Big Data on the Road

Getting from point A to point B has been one of humanity’s greatest preoccupations throughout history. While we’ve developed new methods of transportation such as railroads, cars, trucks, and airplanes, they never seem to be fast enough. Big data could make transportation even easier by making it possible to build systems that recognize traffic flows and respond quickly without any human intervention.

Traffic Lights

Take the humble traffic light. These things not only keep us safe, but also direct the flow of traffic in an orderly way to get us where we’re going.

The only problem is when people aren’t quite so orderly. A lot of these lights are programmed in isolation based on what an engineer thought would be “normal” traffic. If you’ve been stuck bumper-to-bumper after a sporting event or concert, then you’ll know how bad this can be.

A traffic system using big data can eliminate these headaches. A system could monitor the flow of traffic on the roads. It could adjust the flow of traffic based on the conditions it sees. For example, in light traffic it could use the standard timings. In heavy traffic, it could keep the green lights going longer in a certain direction. Los Angeles has already synchronized its traffic lights.

Connected Cars

A number of new cars are being sold as “connected cars” with an internet connection. Most of the time, they’re used to sync with smartphones to play music over the car stereo or serve as a hands-free device for phone calls.

They also have a lot of diagnostic information on the engines and can report back to mechanics when the engines need maintenance. A smart traffic control system can make use of these connected cars. The system could query the car and see that its engine is idling, or that the car is accelerating and braking repeatedly. If it notices a lot of these at once, the system will know that there’s a traffic jam.

The system can start adjusting the timing of traffic lights once again without the need for an engineer to watch the traffic and guess light timings that might work. The system will get immediate feedback and be able to react in real time.

Pollution Monitoring

Many areas have installed monitors to track air quality. With a warming planet, we’re going to have to encourage people to keep the air as clean as possible.

While air quality monitors are useful for seeing what the atmosphere is doing, just like traffic lights, they’re all isolated from each other. A big data system can use this information to track the most heavily polluted areas and then help authorities take action.

A high amount of particulates in an area could mean that a lot of people are driving. Perhaps the area isn’t served by enough transit. Maybe the roads can’t support enough cars. Planning agencies could convince bus companies to run more routes or local governments to upgrade their roads.

Seeing Patterns

The biggest advantage of big data is its ability to sift through billions of data points, including car trips, traffic light changes, and pollution monitors, to see larger trends much easier and more efficiently than a human can.

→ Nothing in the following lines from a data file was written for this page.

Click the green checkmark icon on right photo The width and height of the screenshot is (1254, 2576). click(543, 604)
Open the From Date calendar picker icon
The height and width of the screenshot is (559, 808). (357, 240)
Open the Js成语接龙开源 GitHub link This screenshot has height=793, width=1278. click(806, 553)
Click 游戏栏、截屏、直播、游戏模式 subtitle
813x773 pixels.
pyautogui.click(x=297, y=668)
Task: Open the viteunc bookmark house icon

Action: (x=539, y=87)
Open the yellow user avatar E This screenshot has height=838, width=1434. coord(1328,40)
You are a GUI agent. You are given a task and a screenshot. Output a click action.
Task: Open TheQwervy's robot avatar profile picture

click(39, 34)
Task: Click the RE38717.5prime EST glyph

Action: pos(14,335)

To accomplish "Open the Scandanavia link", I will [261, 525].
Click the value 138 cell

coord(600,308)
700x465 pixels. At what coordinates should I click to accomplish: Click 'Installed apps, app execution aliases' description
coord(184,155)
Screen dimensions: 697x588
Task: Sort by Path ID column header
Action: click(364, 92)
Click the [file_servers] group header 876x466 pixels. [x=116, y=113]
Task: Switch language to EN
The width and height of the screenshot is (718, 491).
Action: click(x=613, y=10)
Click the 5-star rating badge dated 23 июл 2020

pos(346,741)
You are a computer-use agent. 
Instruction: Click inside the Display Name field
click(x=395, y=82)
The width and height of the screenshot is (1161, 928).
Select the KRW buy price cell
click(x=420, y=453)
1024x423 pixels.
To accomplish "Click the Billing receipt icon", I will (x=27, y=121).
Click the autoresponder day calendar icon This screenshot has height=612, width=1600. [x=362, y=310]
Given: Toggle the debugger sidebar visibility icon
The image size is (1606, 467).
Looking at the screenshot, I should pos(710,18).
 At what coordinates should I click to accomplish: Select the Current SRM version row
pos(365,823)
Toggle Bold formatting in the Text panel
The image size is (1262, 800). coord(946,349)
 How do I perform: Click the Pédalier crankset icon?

With big data, planners will be able to have a bigger view of transportation systems as a whole: cars, trains, light rail, buses, and even pedestrians. They’ll be able to see who’s going where, and plan for more capacity.

They’ll also be able to see who’s using which method of transportation. If an agency notices a lot of people driving when they could be using transit, they’ll want to know why. They can propose fare reductions on days when the sensors detect a lot of pollution.

For example, an agency could see that the route from one city to another is choked with commuters. An agency could propose a new artery or transit system to take off some of the load. They’ll be able to do this because they know exactly where people’s journeys are beginning and ending. They could track cars using devices that count the number of cars, traffic cameras, and even connected cars.

The city of San Diego uses big data to track who’s using smart cards on its buses and light rail system to cut down on fare evasion and to understand where passengers are going.

When they build a new road or transit stop, they’ll know that this is exactly what commuters need. In places where big transit projects are up for voter approval, they might have a better chance of getting approved because the proposals will be based on the actual data behind the need, rather than political pull.


Big data can make our lives on the road much easier by tying together isolated, local traffic patterns and integrating them into a coherent view, letting planners make the best possible decisions in the future.